Municipal Official Whose Appointment Was Ultra Vires and Void Must Disgorge the Pay He Received

City Council of the City of Orange v. Edwards, 455 N.J. Super. 261 (App. Div. 2018).  Willis Edwards III, the subject of today’s decision by Judge Currier, is a former member of the New Jersey Legislature, a professor who has taught government and public administration, and the holder of a dual master’s degree in finance and business management.  The then Mayor of Orange appointed Edwards as Deputy Business Administrator of the City.  That followed the Mayor’s attempt to appoint Edwards as Business Administrator, an action that the City Council, which was required to approve under the form of government under which Orange is constituted, refused to confirm.  By statute and local ordinance, the Mayor had no power to appoint a deputy; only a department head could do that.  Nonetheless, Edwards remained in the position and drew his pay.
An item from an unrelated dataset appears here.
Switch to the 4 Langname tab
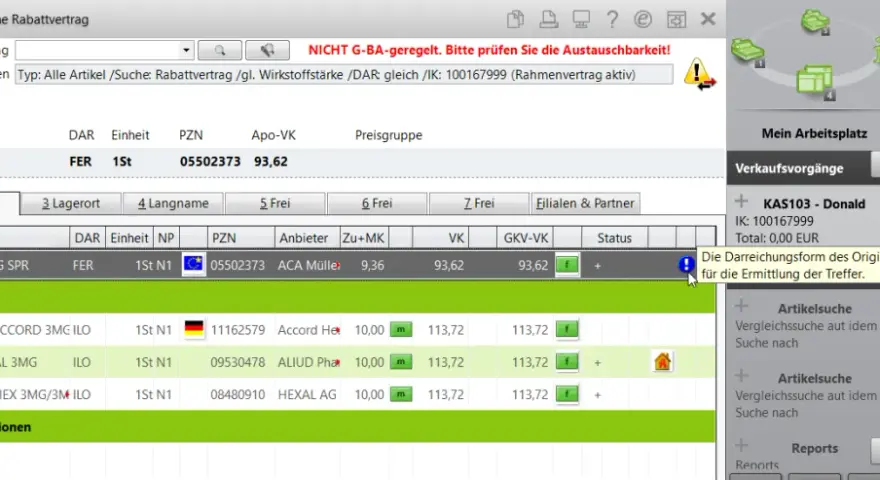880x480 pixels. pos(173,203)
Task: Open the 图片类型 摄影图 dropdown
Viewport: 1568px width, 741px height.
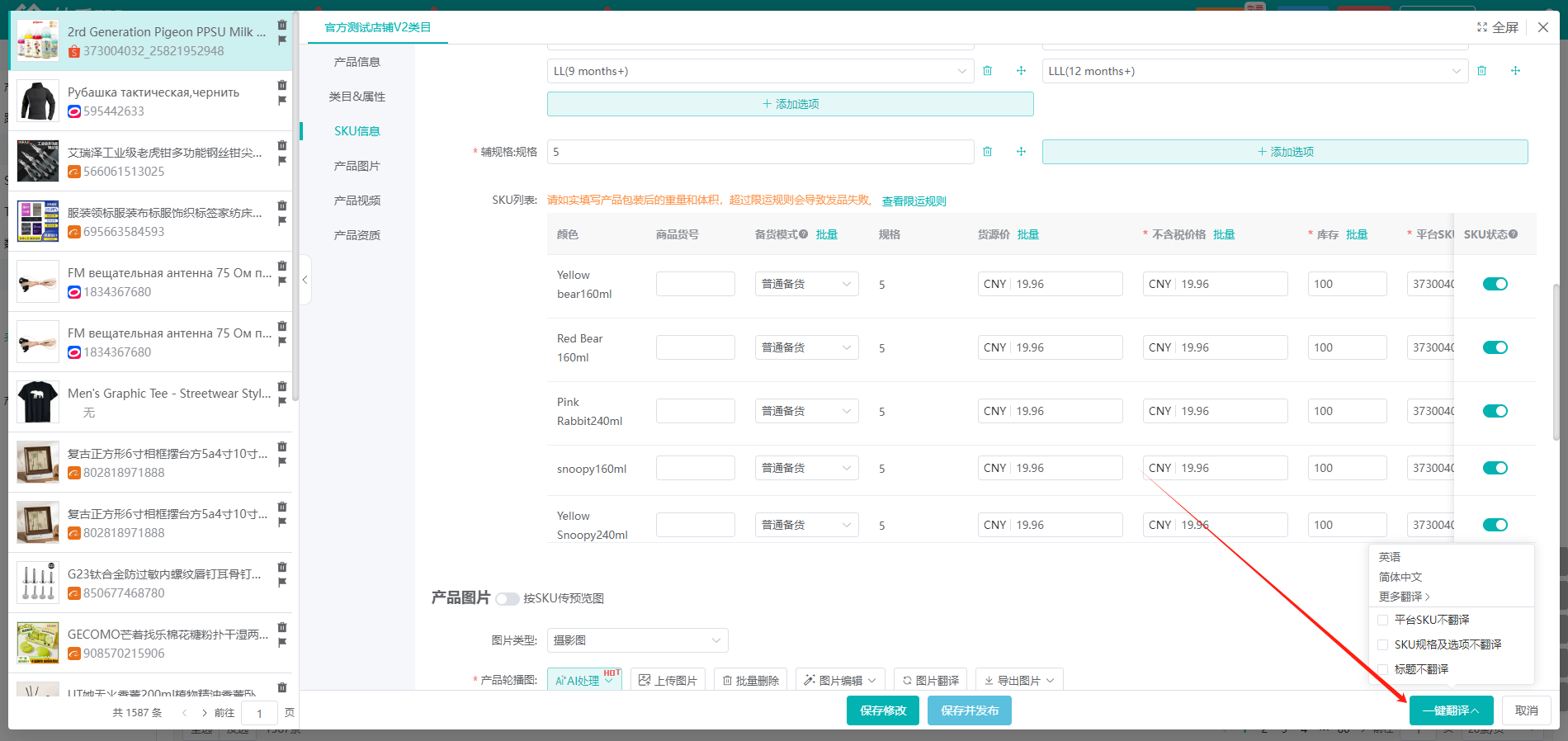Action: click(x=637, y=640)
The Council filed this suit to enjoin Edwards from continuing as Deputy Business Administrator.  The suit also named the Mayor, but he was later dismissed.  The Law Division initially granted the Council’s request for an order to show cause, but thereafter a different judge granted reconsideration and vacated the order to show cause because the first judge had not taken testimony before ruling.  Edwards then resumed his position.  But a provision of the original order requiring the City “to comply with the statute’s regulations concerning the appointment of a deputy director remained in effect.”

A few days before the matter was to be fully tried, Edwards resigned from the position and claimed that the case was moot.  The trial judge reserved decision on the mootness issue, and a bench trial proceeded.  The result was a ruling that the appointment of Edwards was ultra vires and that he had to disgorge the salary that he had collected.  He appealed, but today the Appellate Division affirmed, applying the relatively deferential standard of review that applies to bench trials.

Edwards asserted that his appointment was not ultra vires, or that if it was, the Council ratified the appointment by approving budgets that included his salary.  Judge Currier was not impressed with those arguments.  She provided a careful discussion of the doctrine of ultra vires, noting that there are two types: “ultra vires in the primary sense,” which encompasses “acts utterly beyond the jurisdiction of a municipal corporation” that are inherently void, and “ultra vires in the secondary sense,” which consists of the “irregular exercise of a basic power under the legislative grant in matters not in themselves jurisdictional.”

The appointment of Edwards, Judge Currier concluded, in agreement with the Law Division, was ultra vires in the primary sense.  By statute and municipal ordinance, the Mayor had no power to appoint Edwards as Deputy Business Administrator.  That power lay only with the department director.  The Mayor had made that appointment to circumvent the Council’s rejection of the appointment of Edwards as Business Administrator.  “As there was no authority for defendant to serve in the deputy position, the mayor’s appointment of a deputy was an illegal act– an act that was ultra vires in the primary sense and, therefore, void.”

Edwards claimed that he had taken the Deputy Business Administrator in good faith, and in the belief that the Mayor had the power to appoint him.  Judge Currier found that assertion “disingenuous.”  Edwards, she observed, “is a highly educated man who had served in the state legislature and taught college courses in municipal government and public administration.”  He had also reviewed the statutes and ordinances that pertained to his employment.  He knew better than to think that the appointment was authorized.

Nor could he claim surprise at the Council’s position.  The Council sued him, and he was in court for the order to show cause hearing.  Thus, there was no ratification by the Council.  “The filing of a lawsuit to enjoin his continued employment is more than sufficient to defeat [the ratification] argument.”  And since the budgets did not contain particular line items for particular salaries, including his, their passage did not constitute ratification.

Edwards also relied on the de facto officer doctrine.  As Judge Currier described it, the doctrine “recognizes the validity of actions undertaken by a person who acted in a legally non-existent position.”  That principle is necessary to protect innocent third parties who rely on the actions of such persons.  Edwards was a de facto officer, both the Law Division and the Appellate Division found, but that did not mean that he was entitled to keep his salary.  A de factor officer can be compensated when he or she acts in good faith.  But Edwards was found not to have acted in good faith.  “[T]he record is replete with evidence of defendant’s awareness of his unlawful employment.”

The lack of good faith also doomed Edwards’s reliance on the equitable doctrines of quantum meruit and and equitable estoppel.  Given his bad faith, disgorgement, which Judge Currier stated is “a harsh remedy and one to be used sparingly,” was eminently appropriate here.  In no uncertain terms, she noted Edwards’s “blatant disregard for the law” and his “flagrant contempt for the citizens of the City and the law.”  Since his actions were “inexcusable,” the “sole remedy to make the aggrieved taxpayers whole is to disgorge defendant of the monies paid to him during his service in the unlawful employment.”